In 1684, the 2nd Deputy Governor of East Jersey Gawen Lawrie instituted "The Burlington Path", a stagecoach route meant to connect Burlington, the Capital of West Jersey, and Perth Amboy, the Capital of East Jersey. Much of modern-day Monmouth Road (County Route 537) coincides in general direction and trajectory with this historic stagecoach route. By the mid 18th century, one of the stagecoach stops listed on the route was the Smithburg Tavern, suggesting that the community had already been rather established by this point.

The Smithburg Tavern was the birthplace of New Jersey politician Joel Parker, a prominent "War Democrat", who would later in life serve two nonconsecutive terms as the 20th Governor of New Jersey; one term from 1863 to 1866, and another term from 1872 to 1875. Parker died on January 2, 1888, in Philadelphia and was buried in nearby Maplewood Cemetery, within the center of Freehold Township, New Jersey. His burial place also happens to be located right along the historic "Burlington Path" on what is now West Main Street (County Route 537), adjacent to the Freehold Raceway Mall.

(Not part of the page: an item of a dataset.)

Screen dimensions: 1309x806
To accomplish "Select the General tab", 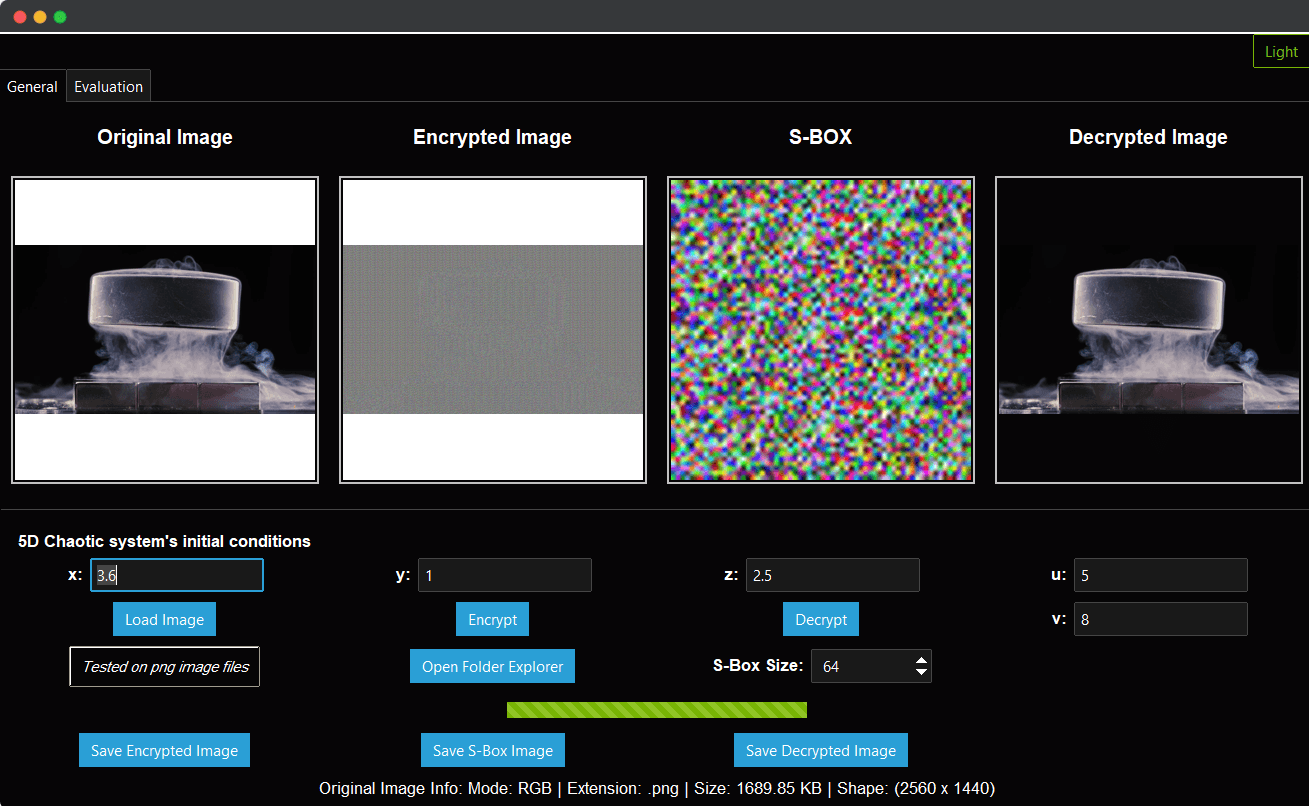I will pyautogui.click(x=32, y=86).
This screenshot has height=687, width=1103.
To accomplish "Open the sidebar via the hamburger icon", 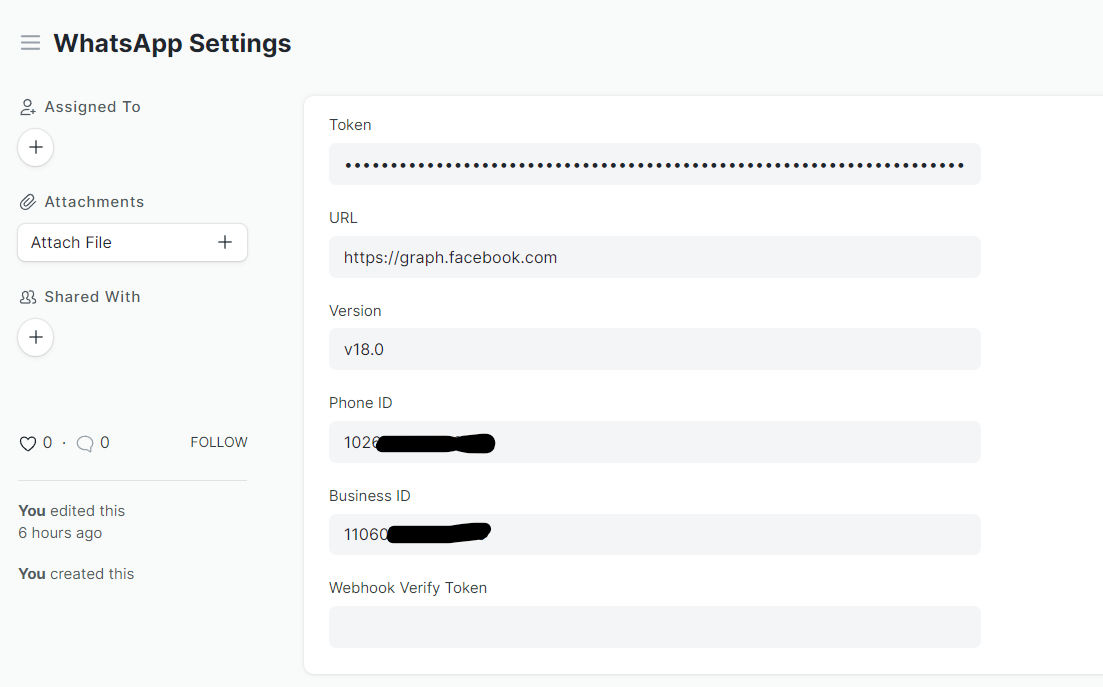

The Smithburg General Store, the only store in the area, operated on the corner opposite the Smithburg Tavern on County Route 537 and Smithburg Road.

The only sawmill in the area, located on County Route 537, produced lumber for building in Smithburg and Freehold.

The historically preserved Monmouth Battlefield and the historic villages of Clarksburg and West Freehold are a short distance away.

Some farmers claim Hessians, mercenary German soldiers for the British during the Revolutionary War, either deserted their fighting at the Monmouth Battlefield or lost their way. Their bodies were found on the site of a local farm.

==Geography==
The Manalapan Brook flows through the center of this community. The brook continues to the South River, which starts along the border of Spotswood and Old Bridge Township. The headwaters for the Manasquan River also originate near the community.

==Notable people==

People who were born in, residents of, or otherwise closely associated with Smithburg include:
- Joel Parker (1816–1888), Former governor of New Jersey who was important to the Union's cause during the American Civil War.